In every moment of crisis, certain people step up to lead. For the executive teams of public companies, these moments call on them to be brave, to be the leader their stakeholders so desperately need. These moments are painful, and stressful, and no matter how much they think they’ve prepared, each pass through the gauntlet will test them in ways they never expected.

But there is a pattern to how great leaders respond. They take responsibility, they are honest and empathetic, they promise to do everything in their power (and then some) to lead their stakeholders to the other side. And for their efforts, their stakeholders will step up and do their part (and then some).

Every crisis is unique. But the need for leadership when crisis strikes is not. In a 2002 Harvard Business Review article about leadership lessons from the days after 9/11, the ideas discussed are exactly the same as what needs to happen today.

“Suddenly, crisis management was every executive’s job… What I discovered is that, in a time of extreme crisis, internal communications take precedence. Before any other constructive action can take place—whether it’s serving customers or reassuring investors—the morale of employees must be rebuilt.
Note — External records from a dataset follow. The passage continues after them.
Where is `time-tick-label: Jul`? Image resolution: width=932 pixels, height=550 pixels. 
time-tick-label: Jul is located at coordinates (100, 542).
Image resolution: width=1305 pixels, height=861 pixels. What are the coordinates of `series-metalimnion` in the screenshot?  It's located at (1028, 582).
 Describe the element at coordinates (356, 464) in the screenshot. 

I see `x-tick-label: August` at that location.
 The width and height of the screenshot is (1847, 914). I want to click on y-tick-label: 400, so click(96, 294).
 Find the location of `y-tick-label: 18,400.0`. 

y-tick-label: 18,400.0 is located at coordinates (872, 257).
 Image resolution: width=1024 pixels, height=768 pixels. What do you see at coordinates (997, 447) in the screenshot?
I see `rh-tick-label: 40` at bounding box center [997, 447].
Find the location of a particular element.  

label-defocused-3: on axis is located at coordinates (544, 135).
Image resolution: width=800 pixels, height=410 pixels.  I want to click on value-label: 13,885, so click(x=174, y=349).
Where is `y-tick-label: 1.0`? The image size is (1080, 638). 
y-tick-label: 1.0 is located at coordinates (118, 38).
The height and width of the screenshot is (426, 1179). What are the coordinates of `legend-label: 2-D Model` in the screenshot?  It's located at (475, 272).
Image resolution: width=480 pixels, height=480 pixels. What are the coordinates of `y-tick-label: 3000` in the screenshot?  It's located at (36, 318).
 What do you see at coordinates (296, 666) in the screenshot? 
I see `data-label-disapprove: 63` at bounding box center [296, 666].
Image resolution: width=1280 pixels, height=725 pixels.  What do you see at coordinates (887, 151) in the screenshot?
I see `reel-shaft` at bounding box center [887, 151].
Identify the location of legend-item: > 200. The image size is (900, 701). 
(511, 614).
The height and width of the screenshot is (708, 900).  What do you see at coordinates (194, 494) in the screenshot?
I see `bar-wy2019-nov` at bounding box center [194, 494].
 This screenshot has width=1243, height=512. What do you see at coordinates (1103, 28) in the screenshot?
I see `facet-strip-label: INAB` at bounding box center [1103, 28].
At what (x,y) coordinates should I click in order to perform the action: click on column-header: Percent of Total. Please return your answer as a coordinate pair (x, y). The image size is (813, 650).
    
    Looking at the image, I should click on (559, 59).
In periods of upheaval, workers want concrete evidence that top management views their distress as one of the company’s key concerns. Written statements have their place, but oral statements and the sound of an empathetic human voice communicate sincerity… In the words of Rob Densen, Oppenheimer’s Director of Corporate Affairs and a survivor of the 1993 bombing of the World Trade Center, most people engulfed in a crisis “want to be led and accordingly need to trust that you are going to lead them.”

A focus on work, in fact, can be enormously helpful to employees in a time of crisis. It provides an outlet for their desire to help, gets them back into a normal routine, fosters their pride in the company and what they do, and builds strong bonds between themselves and their customers, many of whom desperately need the company to keep their products and services flowing.”

As we’ve discussed, this particular crisis is unprecedented. But the key lessons from past crises can still guide corporate leaders on how they must react. It won’t be possible to thrive on the other side of this crisis, when weaker competitors have been hobbled and great companies will have enormous opportunities, unless on the other side of this crisis a company’s stakeholders are still intact and ready to help the organization execute.